Hope Is Not A Strategy

I was browsing through my father's pile of books a while back and I came across a hardback with a great title: 'Hope Is Not A Strategy'. (It's not about politics, or Afghanistan, so don't bother looking it up).

And they're right. It's not.

Which brings me to an article I'm reading at the moment: Alex Thier's "Afghanistan's Rocky Path to Peace". You can see in this photo I took of my notes that I enjoyed the near-fairy-tale like quality of the article's assumptions:

thier.jpg
thier.jpg

The words that occur with great frequency in this article are conditional: 'could' appears 8 times, 'might' appears 12 times and 'would' occurs 29 times (and also the word 'will' 29 times, as if force of suggestion will make something happen).

It's probably just me, but I came away from this article with the sense -- if this was as far as we might allow ourselves to think in terms of a possible negotiated settlement -- that there is no way this can ever happen. For all that is presented is hope. Hope that this might change. He even says that the possibility would require "the stars to align".

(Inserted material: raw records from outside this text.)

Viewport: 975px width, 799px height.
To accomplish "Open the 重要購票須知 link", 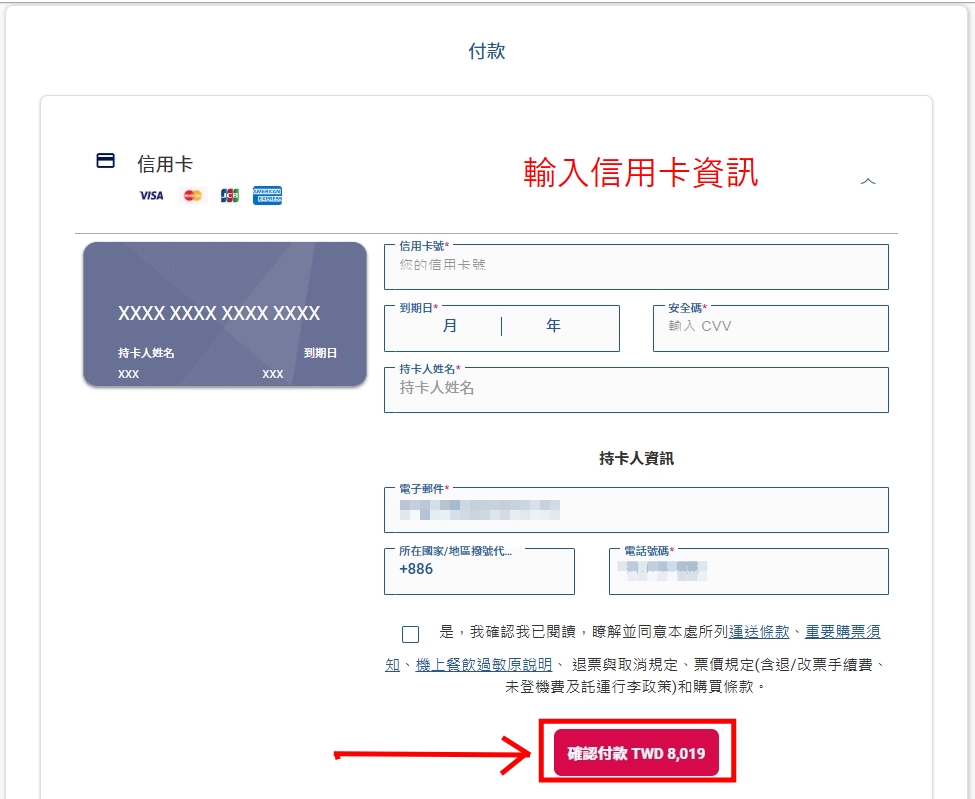I will click(x=842, y=632).
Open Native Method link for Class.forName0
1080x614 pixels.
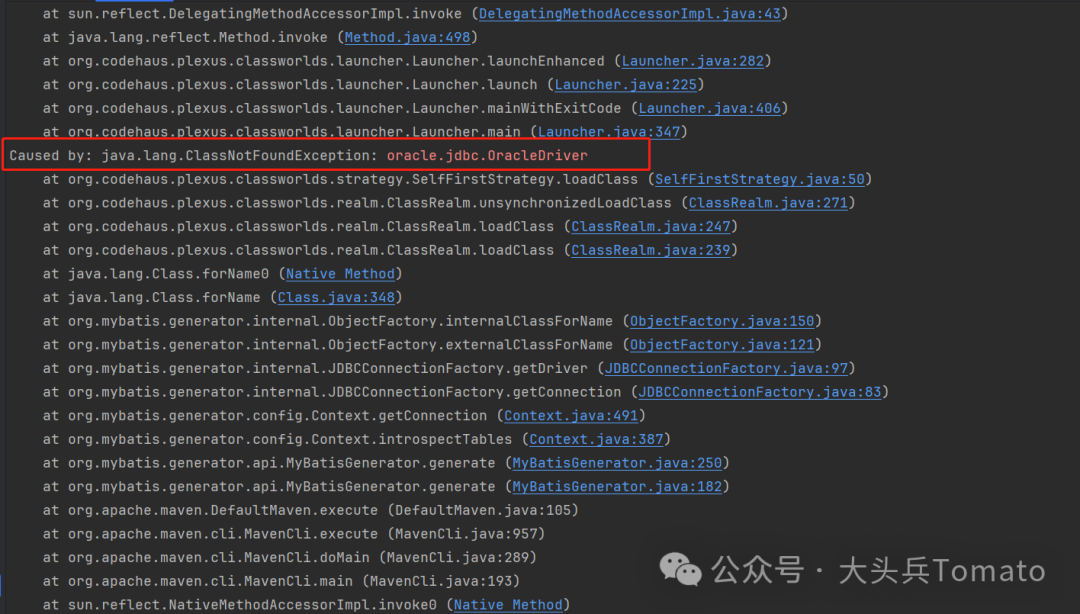[340, 273]
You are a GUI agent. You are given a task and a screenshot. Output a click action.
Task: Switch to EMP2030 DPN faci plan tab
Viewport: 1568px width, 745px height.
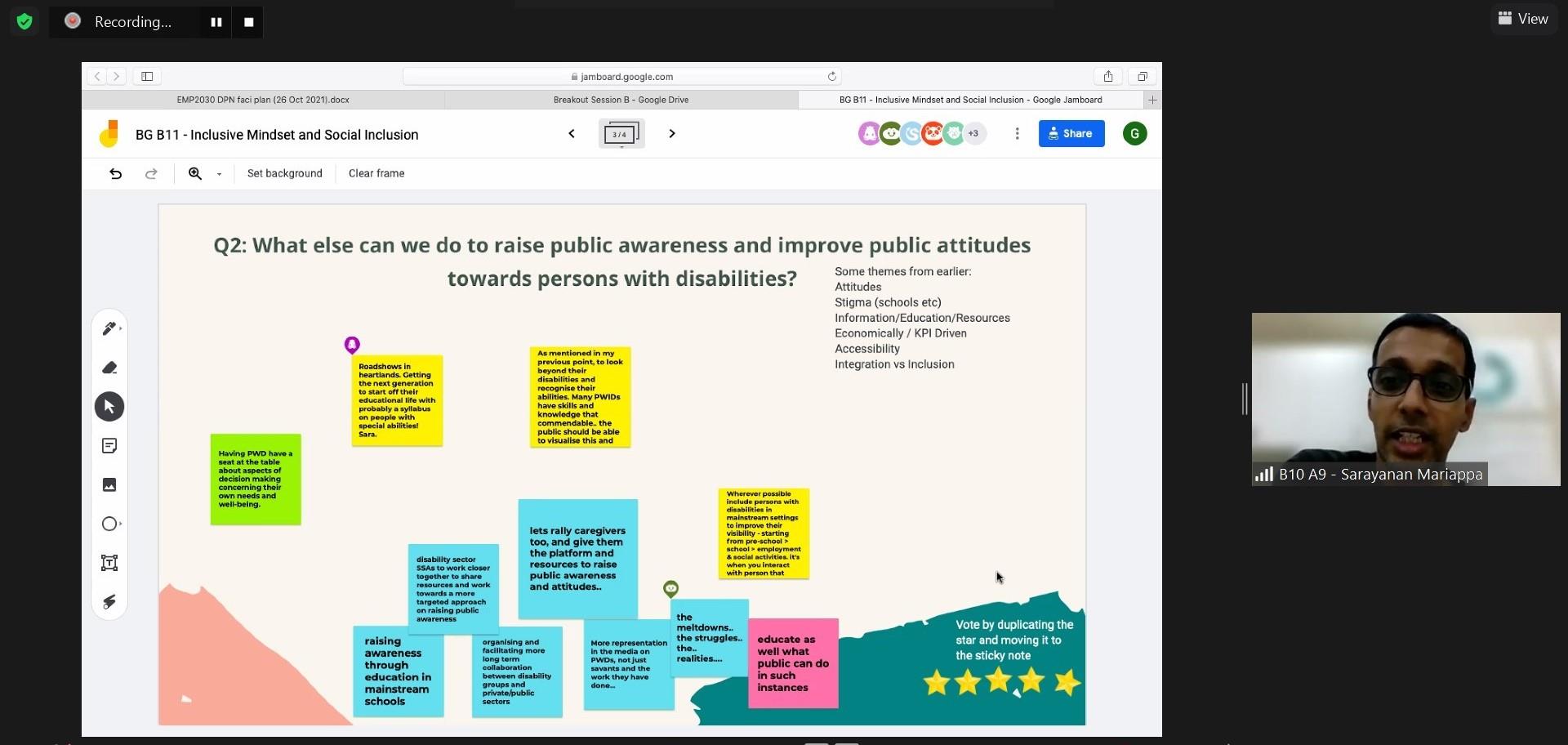(263, 100)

That's not enough. There are enough alternative possibilities to the outline presented in this article that mean the concluding paragraph falls flat on its face.

"Do the Afghan people get a say? After 30 years of war they are among the poorest and most traumatized people on earth. But they are possessed of endurance and an indomitable spirit. If the indigenous, neutral leadership that supports a just peace could find its voice, that might spur a movement that presses the parties to reconcile."

I say it again. Hope. Is. Not. A. Strategy.